**Task directions**
Without changing anything, output the records below.

**Record set**
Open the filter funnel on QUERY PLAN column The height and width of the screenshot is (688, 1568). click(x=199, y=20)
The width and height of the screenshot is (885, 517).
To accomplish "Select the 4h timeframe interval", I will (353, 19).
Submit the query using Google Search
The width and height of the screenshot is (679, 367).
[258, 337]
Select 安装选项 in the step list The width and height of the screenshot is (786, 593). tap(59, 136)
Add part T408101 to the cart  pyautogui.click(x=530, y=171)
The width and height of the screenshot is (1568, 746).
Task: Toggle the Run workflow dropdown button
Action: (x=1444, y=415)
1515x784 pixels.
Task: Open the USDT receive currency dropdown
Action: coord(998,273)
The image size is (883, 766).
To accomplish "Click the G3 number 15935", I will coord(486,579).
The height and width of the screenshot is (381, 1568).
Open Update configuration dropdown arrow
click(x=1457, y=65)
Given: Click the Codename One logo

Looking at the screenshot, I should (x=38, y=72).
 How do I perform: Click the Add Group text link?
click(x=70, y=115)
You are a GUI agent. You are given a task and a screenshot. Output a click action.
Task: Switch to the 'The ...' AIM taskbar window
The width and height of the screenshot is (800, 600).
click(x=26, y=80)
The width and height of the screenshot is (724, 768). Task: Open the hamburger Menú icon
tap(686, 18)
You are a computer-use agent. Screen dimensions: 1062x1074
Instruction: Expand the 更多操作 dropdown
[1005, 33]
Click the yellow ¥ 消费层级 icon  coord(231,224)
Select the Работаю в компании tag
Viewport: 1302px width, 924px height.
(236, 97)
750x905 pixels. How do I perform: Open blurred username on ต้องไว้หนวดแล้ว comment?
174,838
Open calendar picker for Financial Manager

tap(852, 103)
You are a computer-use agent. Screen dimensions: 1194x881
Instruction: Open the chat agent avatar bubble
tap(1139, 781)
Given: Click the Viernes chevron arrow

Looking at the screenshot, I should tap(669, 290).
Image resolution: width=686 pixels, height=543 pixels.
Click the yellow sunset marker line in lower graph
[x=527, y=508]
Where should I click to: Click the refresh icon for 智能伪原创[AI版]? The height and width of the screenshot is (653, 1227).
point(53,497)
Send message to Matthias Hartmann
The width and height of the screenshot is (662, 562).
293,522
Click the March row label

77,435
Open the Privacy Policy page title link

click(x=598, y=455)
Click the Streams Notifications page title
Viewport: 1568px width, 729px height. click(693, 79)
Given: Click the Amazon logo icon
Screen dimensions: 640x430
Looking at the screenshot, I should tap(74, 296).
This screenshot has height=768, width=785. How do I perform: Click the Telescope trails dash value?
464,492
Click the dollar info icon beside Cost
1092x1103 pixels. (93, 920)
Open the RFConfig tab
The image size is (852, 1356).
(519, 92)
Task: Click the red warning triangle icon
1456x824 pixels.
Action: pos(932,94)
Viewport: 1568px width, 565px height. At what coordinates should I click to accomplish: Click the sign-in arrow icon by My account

**Exercise result**
Open the filter funnel on QUERY PLAN column The height and width of the screenshot is (688, 1568). click(x=199, y=20)
The width and height of the screenshot is (885, 517).
To accomplish "Select the 4h timeframe interval", I will (353, 19).
Submit the query using Google Search
The width and height of the screenshot is (679, 367).
[258, 337]
Select 安装选项 in the step list The width and height of the screenshot is (786, 593). tap(59, 136)
Add part T408101 to the cart  pyautogui.click(x=530, y=171)
The width and height of the screenshot is (1568, 746).
Task: Toggle the Run workflow dropdown button
Action: (x=1444, y=415)
1515x784 pixels.
Task: Open the USDT receive currency dropdown
Action: coord(998,273)
The image size is (883, 766).
To accomplish "Click the G3 number 15935", I will coord(486,579).
The height and width of the screenshot is (381, 1568).
Open Update configuration dropdown arrow
click(x=1457, y=65)
Given: Click the Codename One logo

Looking at the screenshot, I should (x=38, y=72).
 How do I perform: Click the Add Group text link?
click(x=70, y=115)
You are a GUI agent. You are given a task and a screenshot. Output a click action.
Task: Switch to the 'The ...' AIM taskbar window
The width and height of the screenshot is (800, 600).
click(x=26, y=80)
The width and height of the screenshot is (724, 768). Task: Open the hamburger Menú icon
tap(686, 18)
You are a computer-use agent. Screen dimensions: 1062x1074
Instruction: Expand the 更多操作 dropdown
[1005, 33]
Click the yellow ¥ 消费层级 icon  coord(231,224)
Select the Работаю в компании tag
Viewport: 1302px width, 924px height.
(236, 97)
750x905 pixels. How do I perform: Open blurred username on ต้องไว้หนวดแล้ว comment?
174,838
Open calendar picker for Financial Manager

tap(852, 103)
You are a computer-use agent. Screen dimensions: 1194x881
Instruction: Open the chat agent avatar bubble
tap(1139, 781)
Given: Click the Viernes chevron arrow

Looking at the screenshot, I should tap(669, 290).
Image resolution: width=686 pixels, height=543 pixels.
Click the yellow sunset marker line in lower graph
[x=527, y=508]
Where should I click to: Click the refresh icon for 智能伪原创[AI版]? The height and width of the screenshot is (653, 1227).
point(53,497)
Send message to Matthias Hartmann
The width and height of the screenshot is (662, 562).
293,522
Click the March row label

77,435
Open the Privacy Policy page title link

click(x=598, y=455)
Click the Streams Notifications page title
Viewport: 1568px width, 729px height. click(693, 79)
Given: Click the Amazon logo icon
Screen dimensions: 640x430
Looking at the screenshot, I should tap(74, 296).
This screenshot has height=768, width=785. How do I perform: Click the Telescope trails dash value?
464,492
Click the dollar info icon beside Cost
1092x1103 pixels. (93, 920)
Open the RFConfig tab
The image size is (852, 1356).
(519, 92)
Task: Click the red warning triangle icon
1456x824 pixels.
Action: pos(932,94)
Viewport: 1568px width, 565px height. At what coordinates should I click to accomplish: Click the sign-in arrow icon by My account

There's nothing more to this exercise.